Winter 2014


Friday 10 January
Youngchild 115

*Preceded by Physics Tea at 3:30 pm in Youngchild 104*

Erik Brekke, St. Norbert College
“Atom-Light Interactions: Generating New Coherent Light Sources”

The laser has become both a very common and important technology.  However, there are still important frequencies where effective lasers are hard to develop.  In this talk I will explore one method for developing novel laser sources, called parametric four-wave mixing.  By controlling the interaction of existing laser sources with rubidium atoms, it is possible to have coherent light emitted using transitions between atomic levels.  The limiting factors to high power output will be discussed, as well as possible solutions.  Current experiments have shown the realization of this process at 420 nm, a desirable wavelength for quantum computing.

Fall 2013

The 2013-14 year is under way.  Welcome to our new physics students and welcome back to our returning students.

Keep an eye on this page for Physics Department news items.

And, take a look at the Fall 2013 edition of the Departmental Newsletter.

Wed 14 Aug 2013: Summer Symposium

Stay tuned for the details.

Sa 15 Jun 2013: Physics Open House

The Department of  Physics will hold an Open House reception during Reunion weekend in Youngchild Hall Room 115 from 9:00 AM to 10:00 AM.

Tu 11 Jun 2013: Summer Research Program

The physics summer research program kicks off at 9:00 AM in YC-115.
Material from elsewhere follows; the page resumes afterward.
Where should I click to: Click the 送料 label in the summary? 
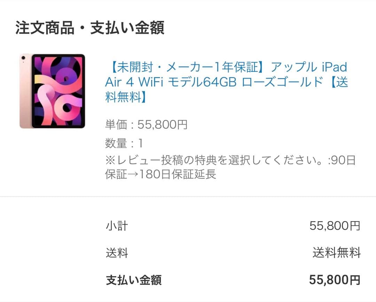pyautogui.click(x=117, y=253)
Tu 28 May 2013: Senior Tea

This year's Physics Senior Tea will take place on

Tuesday 28 May 2013 at 4:30 PM in the Esch-Hurvis Room at the Warch Campus Center.

We will celebrate the accomplishments of and extend our best wishes to the graduating physics majors and minors and departing engineers.

W 22 May 2013: Physics Colloquium

Dr. Rob Salgado
Department of Physics, Lawrence University

Relativity on Rotated Graph Paper


Minkowski Spacetime diagrams have been difficult to interpret because line segments representing equal spacetime-intervals have unequal Euclidean lengths. However, it turns out that the areas of their respective "causal diamonds" are equal [in both Minkowskian and Euclidean geometries]. (The causal diamond of a timelike segment is the intersection of the causal-future of the past-endpoint with the causal-past of the future-endpoint. This appears as a parallelogram with lightlike edges, with the segment as a diagonal. Physically, this represents one tick of an inertial observer's light-clock.) Using rotated graph paper, we develop a physically-motivated geometrical method to do the standard calculations in special relativity---by counting boxes and using a minimal amount of algebra. This has been used to teach relativity to introductory physics students. (A draft of my article is available at: It is undergoing substantial reorganization.) We conclude with my current efforts to extend this method to uniformly-accelerated observers. [Graph paper and colored pens will be provided.]